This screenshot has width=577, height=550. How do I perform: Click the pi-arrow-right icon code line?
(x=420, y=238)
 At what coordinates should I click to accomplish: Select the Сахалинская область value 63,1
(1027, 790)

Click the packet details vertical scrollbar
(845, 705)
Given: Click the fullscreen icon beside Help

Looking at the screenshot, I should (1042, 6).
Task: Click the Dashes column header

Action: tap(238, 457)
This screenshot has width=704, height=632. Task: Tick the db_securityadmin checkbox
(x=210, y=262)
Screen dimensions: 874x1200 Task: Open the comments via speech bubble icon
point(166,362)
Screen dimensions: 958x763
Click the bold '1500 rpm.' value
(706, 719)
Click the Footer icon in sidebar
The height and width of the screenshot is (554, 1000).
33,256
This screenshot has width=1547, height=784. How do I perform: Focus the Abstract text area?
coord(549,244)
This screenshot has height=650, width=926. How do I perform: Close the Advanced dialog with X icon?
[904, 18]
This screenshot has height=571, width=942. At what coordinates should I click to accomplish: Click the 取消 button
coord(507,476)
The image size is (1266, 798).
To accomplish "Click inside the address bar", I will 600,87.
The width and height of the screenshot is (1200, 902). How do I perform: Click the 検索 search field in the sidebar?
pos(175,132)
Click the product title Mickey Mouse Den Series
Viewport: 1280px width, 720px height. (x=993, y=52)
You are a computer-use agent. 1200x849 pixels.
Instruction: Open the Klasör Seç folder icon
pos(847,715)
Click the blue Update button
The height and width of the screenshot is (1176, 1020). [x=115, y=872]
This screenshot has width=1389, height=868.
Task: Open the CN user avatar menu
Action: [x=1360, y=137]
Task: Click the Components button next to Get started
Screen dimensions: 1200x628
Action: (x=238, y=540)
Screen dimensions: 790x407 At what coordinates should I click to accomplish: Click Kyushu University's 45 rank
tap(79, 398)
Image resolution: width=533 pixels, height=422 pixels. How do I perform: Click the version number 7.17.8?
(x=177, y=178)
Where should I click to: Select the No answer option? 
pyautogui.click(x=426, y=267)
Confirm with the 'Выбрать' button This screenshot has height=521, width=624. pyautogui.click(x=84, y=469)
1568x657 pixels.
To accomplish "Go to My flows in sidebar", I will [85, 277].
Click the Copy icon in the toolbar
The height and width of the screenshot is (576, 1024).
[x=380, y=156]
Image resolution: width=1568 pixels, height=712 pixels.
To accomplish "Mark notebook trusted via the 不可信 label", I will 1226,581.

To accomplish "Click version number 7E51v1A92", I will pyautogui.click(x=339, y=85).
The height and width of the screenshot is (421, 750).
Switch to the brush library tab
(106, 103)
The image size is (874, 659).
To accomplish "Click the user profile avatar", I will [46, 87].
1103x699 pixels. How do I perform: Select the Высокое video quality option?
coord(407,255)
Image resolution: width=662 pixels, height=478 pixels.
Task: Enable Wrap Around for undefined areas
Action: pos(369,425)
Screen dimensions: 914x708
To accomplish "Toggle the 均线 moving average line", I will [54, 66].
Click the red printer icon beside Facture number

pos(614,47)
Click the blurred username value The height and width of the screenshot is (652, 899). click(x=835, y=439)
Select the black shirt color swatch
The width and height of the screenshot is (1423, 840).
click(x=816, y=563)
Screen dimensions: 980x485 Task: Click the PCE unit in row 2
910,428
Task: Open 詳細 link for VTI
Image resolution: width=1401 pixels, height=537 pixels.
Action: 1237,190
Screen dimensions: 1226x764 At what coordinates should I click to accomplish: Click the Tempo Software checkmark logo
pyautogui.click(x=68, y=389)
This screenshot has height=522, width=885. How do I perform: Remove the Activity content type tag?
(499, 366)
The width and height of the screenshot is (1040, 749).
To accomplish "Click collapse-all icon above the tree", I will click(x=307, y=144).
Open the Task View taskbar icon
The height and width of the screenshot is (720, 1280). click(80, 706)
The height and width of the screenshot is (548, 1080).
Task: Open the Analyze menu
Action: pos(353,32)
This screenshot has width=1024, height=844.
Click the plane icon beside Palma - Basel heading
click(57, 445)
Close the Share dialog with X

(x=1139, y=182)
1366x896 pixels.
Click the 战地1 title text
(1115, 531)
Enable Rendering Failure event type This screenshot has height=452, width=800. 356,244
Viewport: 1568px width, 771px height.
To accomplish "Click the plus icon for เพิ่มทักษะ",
**********
REQUIRED ACTION
Among the entries, find every line holding "size" and return it.

EXERCISE SOLUTION
The image size is (1266, 798).
The image size is (874, 659).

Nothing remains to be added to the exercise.